Pierre Puvis de Chavannes, (14 December 1824 – 24 October 1898)
Childhood of St. Geneviève.
1877
Fresco
The Panthéon, Paris


Pierre Puvis de Chavannes (1824-1898)
Saint Geneviève as a Child in Prayer, 1876
Oil on Canvas, 136.5 x 76.3
Van Gogh Museum, Amsterdam
This painting is an oil study for the murals in the Panthéon, many metres high, on the theme of Geneviève’s childhood, which the artist produced around 1874-1878 The young Geneviève kneels in prayer in an Arcadian landscape dotted with sheep.
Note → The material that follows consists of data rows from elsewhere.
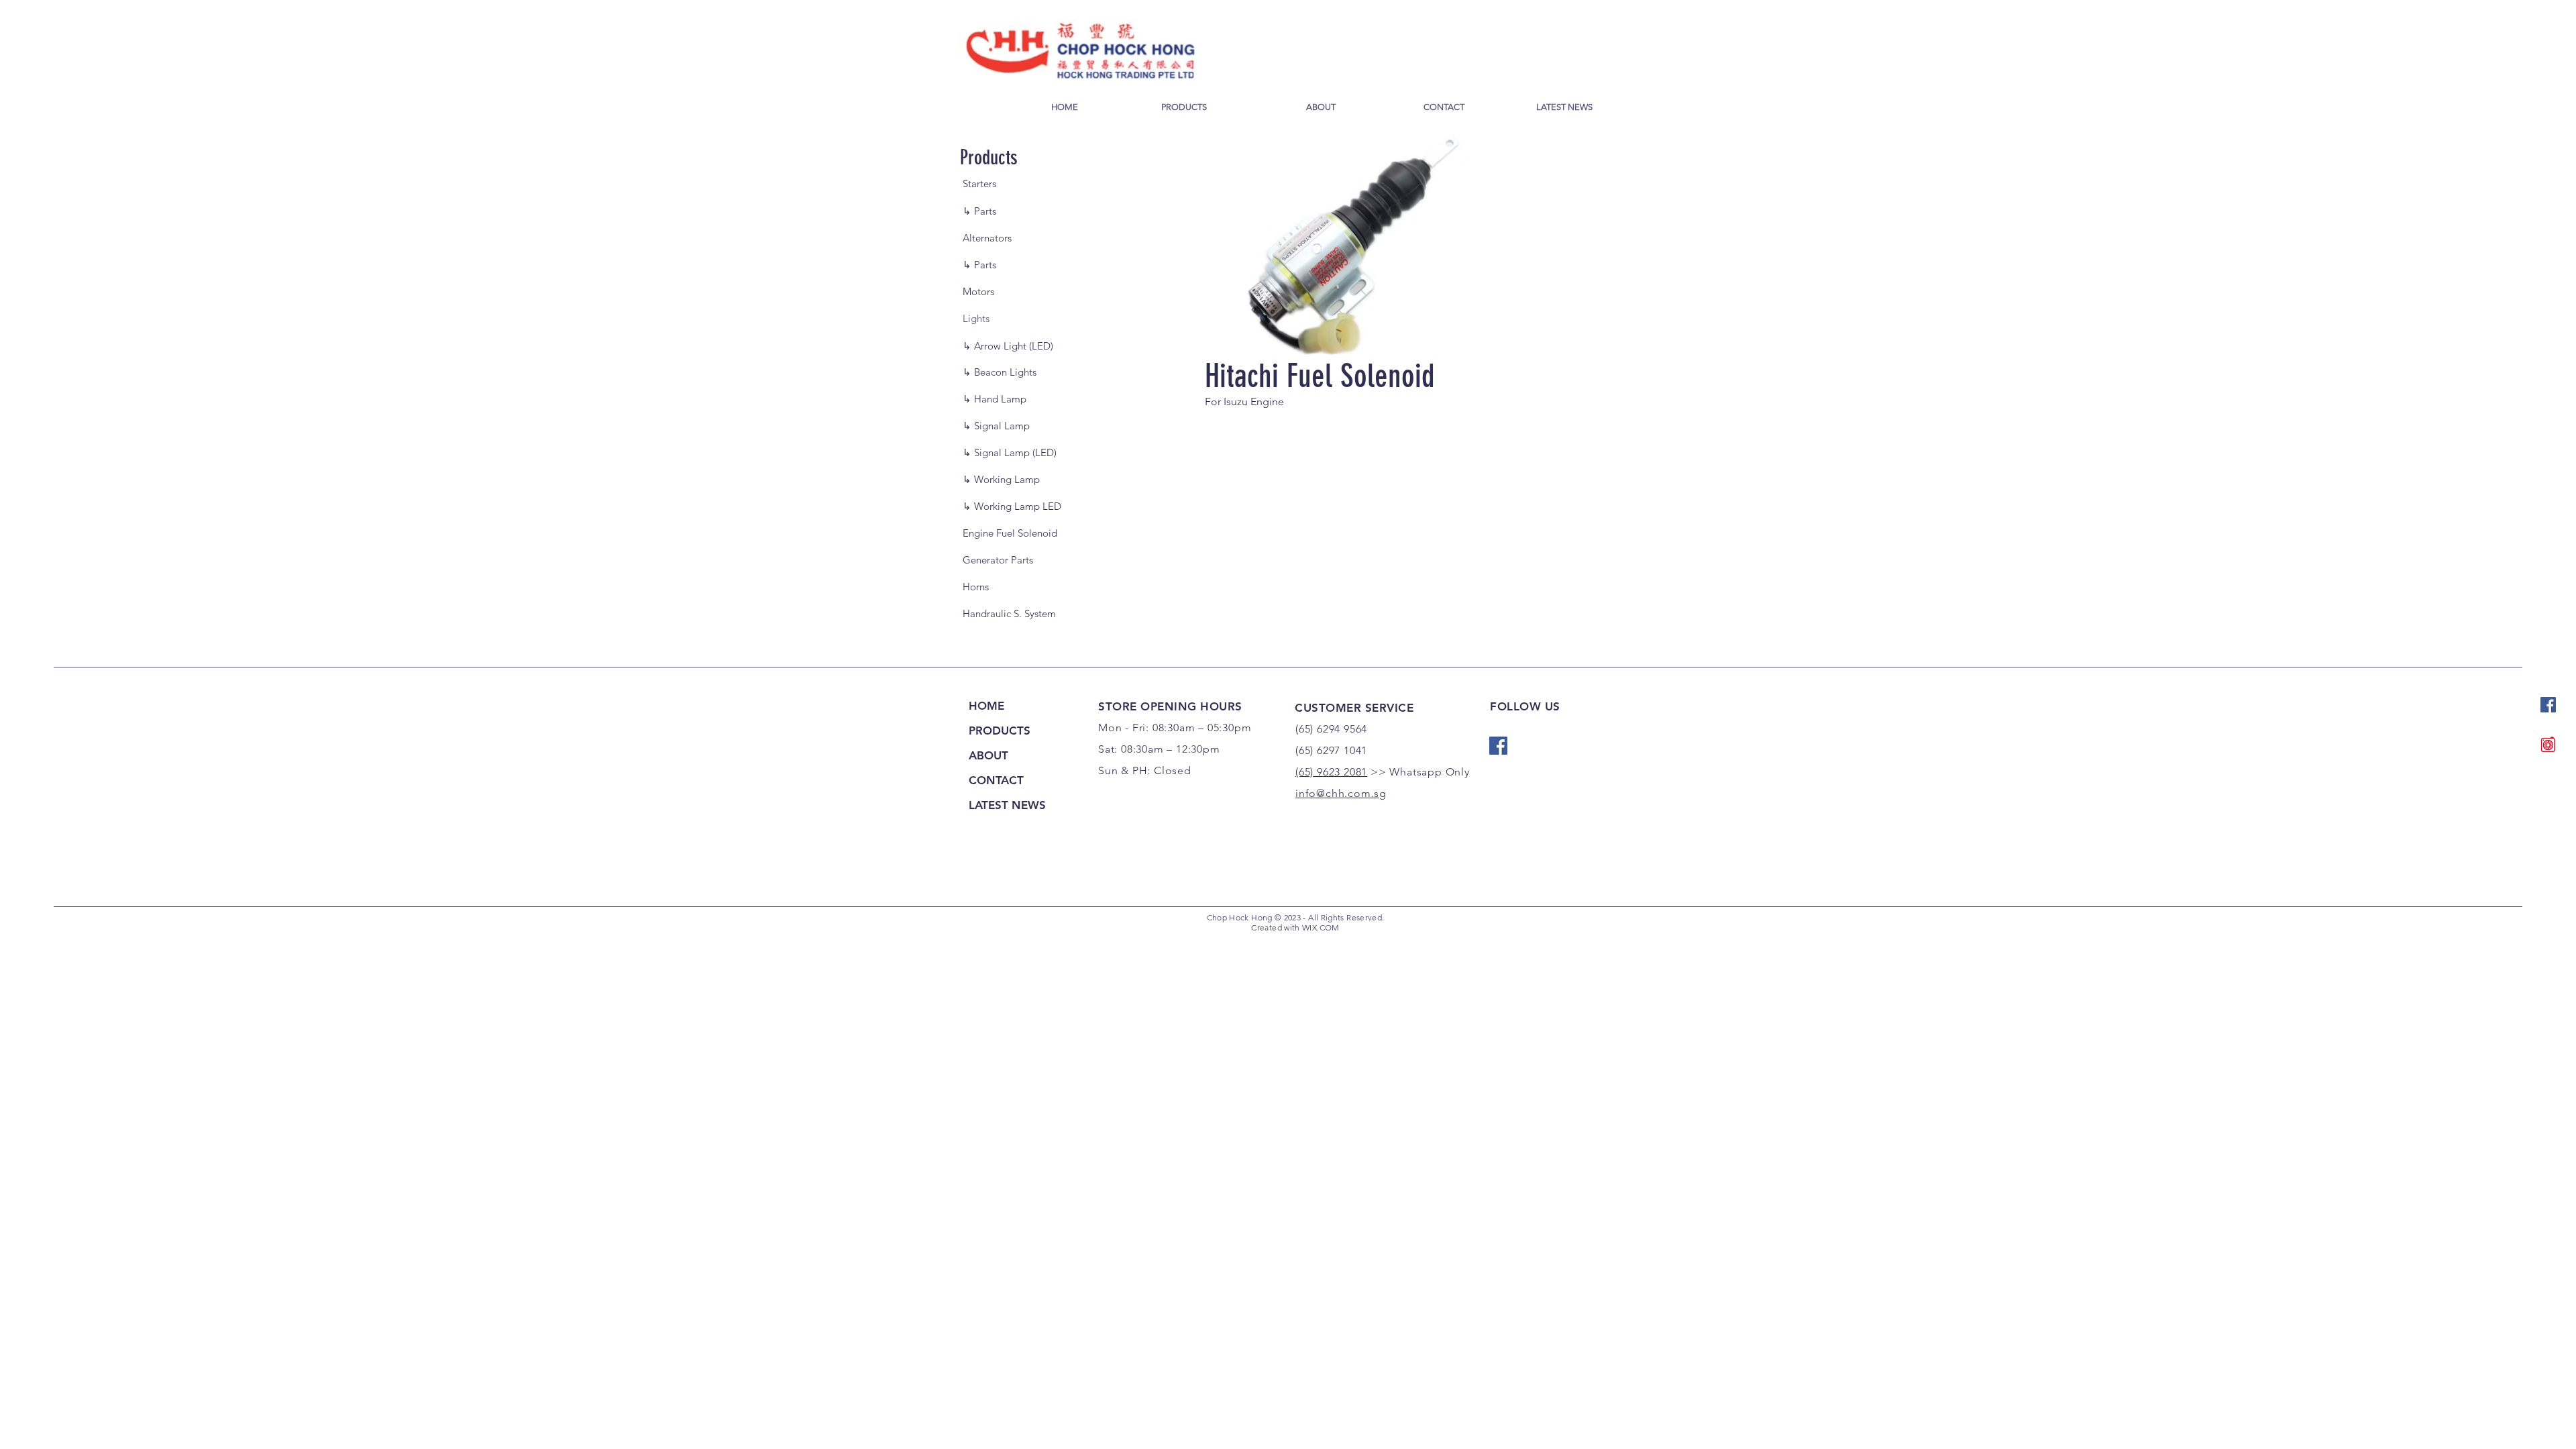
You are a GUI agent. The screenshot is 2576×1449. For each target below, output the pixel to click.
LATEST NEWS (1007, 805)
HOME (986, 705)
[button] (1016, 318)
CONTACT (996, 780)
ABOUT (988, 755)
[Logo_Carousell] (2548, 744)
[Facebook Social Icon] (2548, 704)
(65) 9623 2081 (1331, 771)
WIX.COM (1321, 927)
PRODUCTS (999, 730)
She is watched by several Gauls, who would later become her protégés.


Pierre Puvis de Chavannes (1824-1898)
Saint Geneviève, solicitiously watches over the sleeping town (detail) 1898
Fresco
The Panthéon, Paris




Pierre Puvis de Chavannes, (14 December 1824 – 24 October 1898) was the foremost French mural painter of the second half of the 19th century. He decorated many public buildings in France (for example, the Panthéon)

His pale colours imitated the effect of fresco.

He went on to achieve an enormous reputation, and he was universally respected even by artists of very different aims and outlook from his own: Gauguin, Seurat, and Toulouse-Lautrec.

His painting appealed to both the Post-Impressionists and the Symbolists.

In a letter to J.J. Isaäcson, 25 May 1890, Vincent van Gogh wrote:

"I begin to feel more and more that one may look upon Puvis de Chavannes as having the same importance as Delacroix, at least that he is on a par with the fellows whose style constitutes a “hitherto, but no further,” comforting for evermore. ...

Among other pictures his canvas, now at the Champ de Mars, seems to contain an allusion to an equivalence, link to Saint Geneviève as a Child in Prayer a strange and providential meeting of very far-off antiquities and crude modernity. His canvases of the last few years are vaguer, more prophetic if possible than even Delacroix, before them one feels an emotion as if one were present at the continuation of all kinds of things, a benevolent renaissance ordained by fate...

Look here, there is another question that comes to mind. Who are the human beings that actually live among the olive, the orange, the lemon orchards?

The peasant there is different from the inhabitant of Millet’s wide wheat fields. But Millet has reawakened our thoughts so that we can see the dweller in nature. But until now no one has painted the real Southern Frenchman for us.

But when Chavannes or someone else shows us that human being, we shall be reminded of those words, ancient but with a blissfully new significance. Blessed are the poor in spirit, blessed are the pure of heart, words that have such a wide purport that we, educated in the old, confused and battered cities of the North, are compelled to stop at a great distance from the threshold of those dwellings. "




The Panthéon was initially designed as a church, dedicated to Saint Geneviève, the patron saint of the city.

From 1874 twelve artists, including Puvis de Chavannes, were involved in the decoration of the Panthéon.

St. Genevieve was the patroness of Paris. She was born between 419 and 422 in Nanterre where she heard the preaching of St. Germain.

She later came to Paris where she led a life of piety, and in 451 when Attila approached the city, she encouraged the citizens not to flee but to do works of penance and the town would be spared.

Attila and his hordes did in fact spare the town.

When she died in 512 her body was buried in a small church she had built and miracles were performed there.